## PROVIDED DATA:

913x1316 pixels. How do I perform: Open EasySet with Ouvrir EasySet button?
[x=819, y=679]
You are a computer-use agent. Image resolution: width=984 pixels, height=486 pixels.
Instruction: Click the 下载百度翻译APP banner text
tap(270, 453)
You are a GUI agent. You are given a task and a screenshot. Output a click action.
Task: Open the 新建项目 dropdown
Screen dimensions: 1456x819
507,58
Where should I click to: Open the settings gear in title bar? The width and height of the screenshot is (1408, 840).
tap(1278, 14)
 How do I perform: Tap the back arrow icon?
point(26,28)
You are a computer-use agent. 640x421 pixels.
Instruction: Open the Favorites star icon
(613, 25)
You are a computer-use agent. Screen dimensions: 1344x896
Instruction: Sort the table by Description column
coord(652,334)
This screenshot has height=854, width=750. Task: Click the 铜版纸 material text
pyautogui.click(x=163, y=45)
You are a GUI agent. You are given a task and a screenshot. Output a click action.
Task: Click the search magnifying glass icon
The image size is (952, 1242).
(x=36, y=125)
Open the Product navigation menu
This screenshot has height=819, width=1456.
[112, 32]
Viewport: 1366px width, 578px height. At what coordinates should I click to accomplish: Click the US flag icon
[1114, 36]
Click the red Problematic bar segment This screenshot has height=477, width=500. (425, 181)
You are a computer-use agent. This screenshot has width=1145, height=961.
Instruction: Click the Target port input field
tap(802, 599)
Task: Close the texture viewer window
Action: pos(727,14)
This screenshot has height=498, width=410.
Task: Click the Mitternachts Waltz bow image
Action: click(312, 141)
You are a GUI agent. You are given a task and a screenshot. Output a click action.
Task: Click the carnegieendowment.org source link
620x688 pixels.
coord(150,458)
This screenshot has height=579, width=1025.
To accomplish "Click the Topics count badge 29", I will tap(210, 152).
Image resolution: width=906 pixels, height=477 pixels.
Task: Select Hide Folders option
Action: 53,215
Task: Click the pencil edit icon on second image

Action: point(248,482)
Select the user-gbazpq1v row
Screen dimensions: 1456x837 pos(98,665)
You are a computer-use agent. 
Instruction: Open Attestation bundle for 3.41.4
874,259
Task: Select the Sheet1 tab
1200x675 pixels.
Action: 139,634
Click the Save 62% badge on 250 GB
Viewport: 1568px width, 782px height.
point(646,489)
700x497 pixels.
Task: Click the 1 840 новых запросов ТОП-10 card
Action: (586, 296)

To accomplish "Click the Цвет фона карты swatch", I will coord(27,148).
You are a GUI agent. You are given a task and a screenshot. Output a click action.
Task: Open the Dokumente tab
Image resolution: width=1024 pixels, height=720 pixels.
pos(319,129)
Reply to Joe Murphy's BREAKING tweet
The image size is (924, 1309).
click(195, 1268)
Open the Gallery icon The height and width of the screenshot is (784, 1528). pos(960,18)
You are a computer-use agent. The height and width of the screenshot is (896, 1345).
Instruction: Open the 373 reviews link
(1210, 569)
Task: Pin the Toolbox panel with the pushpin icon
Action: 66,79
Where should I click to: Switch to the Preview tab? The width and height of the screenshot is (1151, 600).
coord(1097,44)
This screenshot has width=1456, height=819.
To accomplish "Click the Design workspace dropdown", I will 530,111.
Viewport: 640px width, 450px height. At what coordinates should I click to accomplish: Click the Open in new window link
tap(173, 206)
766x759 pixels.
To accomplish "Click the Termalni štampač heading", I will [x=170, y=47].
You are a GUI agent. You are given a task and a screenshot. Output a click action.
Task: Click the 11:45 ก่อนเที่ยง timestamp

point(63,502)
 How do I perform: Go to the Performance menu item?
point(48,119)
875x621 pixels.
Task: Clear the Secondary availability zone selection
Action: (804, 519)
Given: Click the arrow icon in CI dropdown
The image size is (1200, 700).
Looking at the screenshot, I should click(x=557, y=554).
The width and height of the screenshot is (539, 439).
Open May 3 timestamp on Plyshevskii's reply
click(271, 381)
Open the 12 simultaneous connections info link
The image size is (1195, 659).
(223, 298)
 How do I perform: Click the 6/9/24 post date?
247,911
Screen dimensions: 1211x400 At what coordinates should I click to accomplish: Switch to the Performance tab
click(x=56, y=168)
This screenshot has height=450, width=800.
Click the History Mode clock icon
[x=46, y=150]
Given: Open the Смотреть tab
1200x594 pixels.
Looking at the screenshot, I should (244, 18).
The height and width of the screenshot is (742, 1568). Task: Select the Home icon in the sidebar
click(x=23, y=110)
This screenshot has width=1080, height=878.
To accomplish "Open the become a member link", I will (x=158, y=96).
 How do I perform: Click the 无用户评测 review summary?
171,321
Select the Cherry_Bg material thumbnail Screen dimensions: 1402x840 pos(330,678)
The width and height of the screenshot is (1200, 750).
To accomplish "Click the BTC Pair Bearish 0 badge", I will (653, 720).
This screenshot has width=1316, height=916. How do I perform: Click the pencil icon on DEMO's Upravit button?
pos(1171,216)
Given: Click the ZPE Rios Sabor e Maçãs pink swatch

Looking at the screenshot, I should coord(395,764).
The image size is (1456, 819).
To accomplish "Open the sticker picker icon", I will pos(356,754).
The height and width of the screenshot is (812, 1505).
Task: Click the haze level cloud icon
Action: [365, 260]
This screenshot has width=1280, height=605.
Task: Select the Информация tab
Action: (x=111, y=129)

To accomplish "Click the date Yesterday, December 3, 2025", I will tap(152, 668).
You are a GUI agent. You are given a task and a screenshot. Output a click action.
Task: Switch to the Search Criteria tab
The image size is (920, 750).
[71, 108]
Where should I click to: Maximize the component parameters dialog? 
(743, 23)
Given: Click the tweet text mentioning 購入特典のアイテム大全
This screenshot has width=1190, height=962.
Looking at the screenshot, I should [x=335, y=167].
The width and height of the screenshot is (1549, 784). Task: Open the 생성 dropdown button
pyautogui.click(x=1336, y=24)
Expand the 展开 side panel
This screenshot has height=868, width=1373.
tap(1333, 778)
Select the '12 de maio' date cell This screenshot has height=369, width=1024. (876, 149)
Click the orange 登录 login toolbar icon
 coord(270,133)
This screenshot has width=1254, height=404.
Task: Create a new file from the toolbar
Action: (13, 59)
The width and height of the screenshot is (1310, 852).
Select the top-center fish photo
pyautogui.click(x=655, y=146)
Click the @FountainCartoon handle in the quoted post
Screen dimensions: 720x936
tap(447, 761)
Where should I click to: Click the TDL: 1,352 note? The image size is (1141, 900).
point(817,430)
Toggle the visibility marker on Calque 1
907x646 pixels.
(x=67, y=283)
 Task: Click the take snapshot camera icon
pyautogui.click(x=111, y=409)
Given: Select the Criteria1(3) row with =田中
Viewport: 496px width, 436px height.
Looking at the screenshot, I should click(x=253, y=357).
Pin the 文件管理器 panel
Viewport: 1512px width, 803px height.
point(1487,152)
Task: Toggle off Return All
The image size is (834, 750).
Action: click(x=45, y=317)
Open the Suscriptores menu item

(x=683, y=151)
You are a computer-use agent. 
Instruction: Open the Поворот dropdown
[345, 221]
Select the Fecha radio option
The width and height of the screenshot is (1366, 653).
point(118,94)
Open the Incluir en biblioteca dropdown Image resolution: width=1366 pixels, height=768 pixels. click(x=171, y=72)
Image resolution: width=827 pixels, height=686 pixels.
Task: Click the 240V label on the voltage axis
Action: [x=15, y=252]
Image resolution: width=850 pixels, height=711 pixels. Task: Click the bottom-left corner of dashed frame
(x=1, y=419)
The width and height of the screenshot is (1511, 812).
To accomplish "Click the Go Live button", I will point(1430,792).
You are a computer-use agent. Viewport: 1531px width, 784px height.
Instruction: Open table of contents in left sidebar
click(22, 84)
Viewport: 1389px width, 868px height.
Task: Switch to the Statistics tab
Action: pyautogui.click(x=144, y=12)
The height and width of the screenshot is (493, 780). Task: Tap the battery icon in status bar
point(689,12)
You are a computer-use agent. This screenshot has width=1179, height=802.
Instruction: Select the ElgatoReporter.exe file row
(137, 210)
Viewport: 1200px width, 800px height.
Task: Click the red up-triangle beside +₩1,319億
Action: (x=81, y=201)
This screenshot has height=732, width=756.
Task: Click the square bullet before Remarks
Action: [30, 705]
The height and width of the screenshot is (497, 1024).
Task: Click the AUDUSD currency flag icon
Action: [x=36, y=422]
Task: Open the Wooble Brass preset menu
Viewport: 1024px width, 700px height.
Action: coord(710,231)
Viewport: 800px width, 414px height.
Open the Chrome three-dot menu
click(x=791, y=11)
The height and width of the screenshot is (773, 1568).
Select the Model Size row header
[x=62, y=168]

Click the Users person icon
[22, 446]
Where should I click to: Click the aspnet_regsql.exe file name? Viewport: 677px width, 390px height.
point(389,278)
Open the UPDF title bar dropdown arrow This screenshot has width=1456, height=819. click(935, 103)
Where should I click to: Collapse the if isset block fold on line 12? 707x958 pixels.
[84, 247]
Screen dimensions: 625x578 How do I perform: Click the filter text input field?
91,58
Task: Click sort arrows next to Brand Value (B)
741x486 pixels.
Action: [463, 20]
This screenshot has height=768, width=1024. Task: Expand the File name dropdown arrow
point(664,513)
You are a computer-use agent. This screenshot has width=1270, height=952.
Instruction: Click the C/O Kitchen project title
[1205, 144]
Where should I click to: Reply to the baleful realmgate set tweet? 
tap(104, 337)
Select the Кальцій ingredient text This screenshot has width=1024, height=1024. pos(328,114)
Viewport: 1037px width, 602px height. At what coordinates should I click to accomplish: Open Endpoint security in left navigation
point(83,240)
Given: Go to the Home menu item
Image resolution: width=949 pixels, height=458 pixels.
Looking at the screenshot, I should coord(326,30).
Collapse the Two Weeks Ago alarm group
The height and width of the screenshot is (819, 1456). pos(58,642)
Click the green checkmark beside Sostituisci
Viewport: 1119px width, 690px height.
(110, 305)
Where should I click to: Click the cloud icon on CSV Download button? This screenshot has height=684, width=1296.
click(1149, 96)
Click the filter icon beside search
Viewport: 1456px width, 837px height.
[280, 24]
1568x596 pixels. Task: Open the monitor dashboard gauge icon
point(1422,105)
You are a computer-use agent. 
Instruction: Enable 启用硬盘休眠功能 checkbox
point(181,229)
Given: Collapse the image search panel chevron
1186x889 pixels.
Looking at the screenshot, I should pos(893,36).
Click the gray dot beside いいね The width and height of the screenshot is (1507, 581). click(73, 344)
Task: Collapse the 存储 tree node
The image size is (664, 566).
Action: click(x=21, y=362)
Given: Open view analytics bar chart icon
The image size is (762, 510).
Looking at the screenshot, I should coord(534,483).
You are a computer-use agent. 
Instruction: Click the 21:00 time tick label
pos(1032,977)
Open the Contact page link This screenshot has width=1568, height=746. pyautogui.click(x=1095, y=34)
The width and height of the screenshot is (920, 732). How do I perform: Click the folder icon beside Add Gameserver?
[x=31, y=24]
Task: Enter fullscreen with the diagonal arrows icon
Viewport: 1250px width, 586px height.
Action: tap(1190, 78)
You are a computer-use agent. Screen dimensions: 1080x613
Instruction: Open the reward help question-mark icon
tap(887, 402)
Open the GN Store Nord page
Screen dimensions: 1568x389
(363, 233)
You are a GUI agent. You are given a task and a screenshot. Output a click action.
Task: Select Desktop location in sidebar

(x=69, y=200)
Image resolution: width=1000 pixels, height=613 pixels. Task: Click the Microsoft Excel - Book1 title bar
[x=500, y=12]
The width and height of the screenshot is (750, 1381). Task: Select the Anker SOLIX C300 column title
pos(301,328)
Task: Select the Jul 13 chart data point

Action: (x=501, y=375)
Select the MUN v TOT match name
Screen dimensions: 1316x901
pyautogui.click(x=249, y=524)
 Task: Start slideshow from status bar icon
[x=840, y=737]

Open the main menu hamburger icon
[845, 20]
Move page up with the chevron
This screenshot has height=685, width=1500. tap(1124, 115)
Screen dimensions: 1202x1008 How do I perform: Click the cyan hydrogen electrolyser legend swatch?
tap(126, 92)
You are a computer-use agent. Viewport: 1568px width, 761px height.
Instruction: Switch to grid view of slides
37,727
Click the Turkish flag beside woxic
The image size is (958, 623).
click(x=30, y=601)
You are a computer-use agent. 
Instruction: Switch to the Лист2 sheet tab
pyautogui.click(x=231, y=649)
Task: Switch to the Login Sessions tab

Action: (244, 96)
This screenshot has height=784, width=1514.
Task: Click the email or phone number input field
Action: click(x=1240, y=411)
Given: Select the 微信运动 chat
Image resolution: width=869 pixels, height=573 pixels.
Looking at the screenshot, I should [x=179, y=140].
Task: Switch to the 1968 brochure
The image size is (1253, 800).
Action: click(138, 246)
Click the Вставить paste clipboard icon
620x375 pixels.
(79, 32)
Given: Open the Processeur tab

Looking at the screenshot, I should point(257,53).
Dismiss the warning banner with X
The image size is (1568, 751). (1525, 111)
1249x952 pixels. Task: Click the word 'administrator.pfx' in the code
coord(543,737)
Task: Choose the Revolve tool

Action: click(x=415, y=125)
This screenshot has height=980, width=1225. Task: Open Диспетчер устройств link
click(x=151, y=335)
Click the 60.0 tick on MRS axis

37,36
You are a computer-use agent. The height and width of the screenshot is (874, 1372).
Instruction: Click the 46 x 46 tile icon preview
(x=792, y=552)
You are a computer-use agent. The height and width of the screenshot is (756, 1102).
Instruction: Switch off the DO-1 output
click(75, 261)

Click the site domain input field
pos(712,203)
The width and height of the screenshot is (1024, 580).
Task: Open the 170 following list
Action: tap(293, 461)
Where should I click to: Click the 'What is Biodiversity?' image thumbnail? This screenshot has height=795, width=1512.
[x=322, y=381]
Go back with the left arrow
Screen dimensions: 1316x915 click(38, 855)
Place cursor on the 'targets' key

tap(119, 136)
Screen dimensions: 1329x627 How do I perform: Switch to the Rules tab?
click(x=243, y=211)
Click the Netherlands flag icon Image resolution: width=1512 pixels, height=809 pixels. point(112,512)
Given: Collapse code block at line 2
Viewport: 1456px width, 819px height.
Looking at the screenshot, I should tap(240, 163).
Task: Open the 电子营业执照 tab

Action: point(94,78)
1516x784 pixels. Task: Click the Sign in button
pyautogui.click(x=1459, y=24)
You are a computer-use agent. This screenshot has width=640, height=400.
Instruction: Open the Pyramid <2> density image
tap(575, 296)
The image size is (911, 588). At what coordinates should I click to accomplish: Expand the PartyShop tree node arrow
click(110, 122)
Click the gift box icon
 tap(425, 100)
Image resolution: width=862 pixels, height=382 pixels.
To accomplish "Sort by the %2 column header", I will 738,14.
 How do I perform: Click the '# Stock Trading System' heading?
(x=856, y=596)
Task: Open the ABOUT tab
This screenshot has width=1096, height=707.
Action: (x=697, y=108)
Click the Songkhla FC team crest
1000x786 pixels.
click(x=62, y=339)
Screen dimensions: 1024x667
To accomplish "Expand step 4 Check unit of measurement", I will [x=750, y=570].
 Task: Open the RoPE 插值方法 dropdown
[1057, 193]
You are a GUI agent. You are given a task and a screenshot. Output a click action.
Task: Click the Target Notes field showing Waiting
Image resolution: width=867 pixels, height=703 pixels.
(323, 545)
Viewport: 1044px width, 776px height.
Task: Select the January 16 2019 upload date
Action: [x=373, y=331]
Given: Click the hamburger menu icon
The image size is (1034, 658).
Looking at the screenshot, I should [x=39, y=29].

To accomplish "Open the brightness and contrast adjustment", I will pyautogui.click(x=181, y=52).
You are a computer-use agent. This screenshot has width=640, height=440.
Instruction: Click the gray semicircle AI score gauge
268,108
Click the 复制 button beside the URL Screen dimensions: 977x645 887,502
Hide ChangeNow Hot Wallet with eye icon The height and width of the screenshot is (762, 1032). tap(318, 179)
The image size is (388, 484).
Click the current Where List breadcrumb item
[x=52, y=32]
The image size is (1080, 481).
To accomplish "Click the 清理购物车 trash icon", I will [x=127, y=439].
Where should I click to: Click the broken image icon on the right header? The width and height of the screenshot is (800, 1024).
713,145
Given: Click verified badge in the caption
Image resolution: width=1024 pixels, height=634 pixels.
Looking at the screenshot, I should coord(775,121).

## TASK TO CARRY OUT:
Copy out the lines of the listing word for word, from the line containing "Task: Open the ABOUT tab" through the end of the listing, both ends included.

## FINAL ANSWER:
Task: Open the ABOUT tab
This screenshot has width=1096, height=707.
Action: (x=697, y=108)
Click the Songkhla FC team crest
1000x786 pixels.
click(x=62, y=339)
Screen dimensions: 1024x667
To accomplish "Expand step 4 Check unit of measurement", I will [x=750, y=570].
 Task: Open the RoPE 插值方法 dropdown
[1057, 193]
You are a GUI agent. You are given a task and a screenshot. Output a click action.
Task: Click the Target Notes field showing Waiting
Image resolution: width=867 pixels, height=703 pixels.
(323, 545)
Viewport: 1044px width, 776px height.
Task: Select the January 16 2019 upload date
Action: [x=373, y=331]
Given: Click the hamburger menu icon
The image size is (1034, 658).
Looking at the screenshot, I should [x=39, y=29].

To accomplish "Open the brightness and contrast adjustment", I will pyautogui.click(x=181, y=52).
You are a computer-use agent. This screenshot has width=640, height=440.
Instruction: Click the gray semicircle AI score gauge
268,108
Click the 复制 button beside the URL Screen dimensions: 977x645 887,502
Hide ChangeNow Hot Wallet with eye icon The height and width of the screenshot is (762, 1032). tap(318, 179)
The image size is (388, 484).
Click the current Where List breadcrumb item
[x=52, y=32]
The image size is (1080, 481).
To accomplish "Click the 清理购物车 trash icon", I will [x=127, y=439].
Where should I click to: Click the broken image icon on the right header? The width and height of the screenshot is (800, 1024).
713,145
Given: Click verified badge in the caption
Image resolution: width=1024 pixels, height=634 pixels.
Looking at the screenshot, I should coord(775,121).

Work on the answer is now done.